Google Releases Paper on Disk Reliability 267
oski4410 writes "The Google engineers just published a paper on Failure Trends in a Large Disk Drive Population. Based on a study of 100,000 disk drives over 5 years they find some interesting stuff. To quote from the abstract: 'Our analysis identifies several parameters from the drive's self monitoring facility (SMART) that correlate highly with failures. Despite this high correlation, we conclude that models based on SMART parameters alone are unlikely to be useful for predicting individual drive failures. Surprisingly, we found that temperature and activity levels were much less correlated with drive failures than previously reported.'"
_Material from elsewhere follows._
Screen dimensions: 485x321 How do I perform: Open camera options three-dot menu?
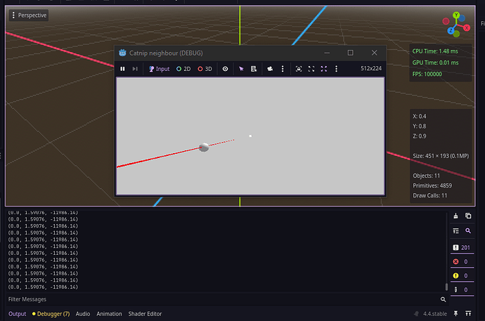click(283, 69)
Conclusion (Score:4, Informative)
"In this study we report on the failure characteristics of consumer-grade disk drives. To our knowledge, the study is unprecedented in that it uses a much larger population size than has been previously reported and presents a comprehensive analysis of the correlation between failures and several parameters that are believed to affect disk lifetime. Such analysis is made possible by a new highly parallel health data collection and analysis infrastructure, and by the sheer size of our computing deployment.
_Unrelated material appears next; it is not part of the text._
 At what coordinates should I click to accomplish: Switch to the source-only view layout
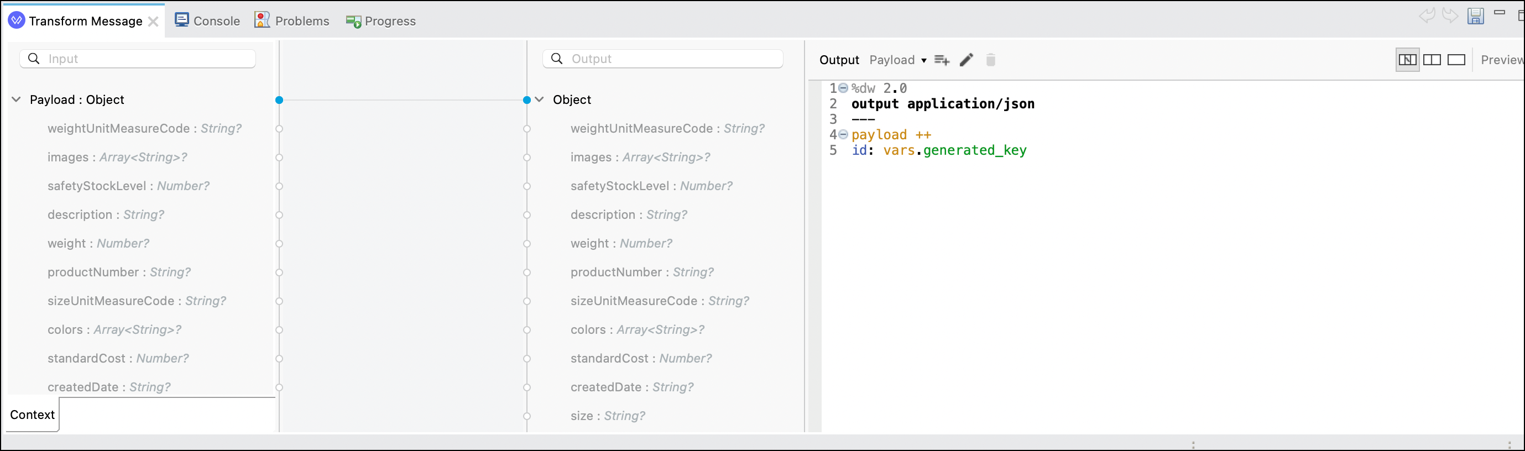1456,60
One of our key findings has been the lack of a consistent pattern of higher failure rates for higher temperature drives or for those drives at higher utilization levels. Such correlations have been repeatedly highlighted by previous studies, but we are unable to confirm them by observing our population. Although our data do not allow us to conclude that there is no such correlation, it provides strong evidence to suggest that other effects may be more prominent in affecting disk drive reliability in the context of a professionally managed data center deployment.
Our results confirm the findings of previous smaller population studies that suggest that some of the SMART parameters are well-correlated with higher failure probabilities. We find, for example, that after their first scan error, drives are 39 times more likely to fail within 60 days than drives with no such errors. First errors in reallocations, offline reallocations, and probational counts are also strongly correlated to higher failure probabilities. Despite those strong correlations, we find that failure prediction models based on SMART parameters alone are likely to be severely limited in their prediction accuracy, given that a large fraction of our failed drives have shown no SMART error signals whatsoever. This result suggests that SMART models are more useful in predicting trends for large aggregate populations than for individual components. It also suggests that powerful predictive models need to make use of signals beyond those provided by SMART."
Similar paper (Score:4, Informative)
Re:Did they ever name the brands? (Score:3, Informative)
and in the meanwhile... (Score:4, Informative)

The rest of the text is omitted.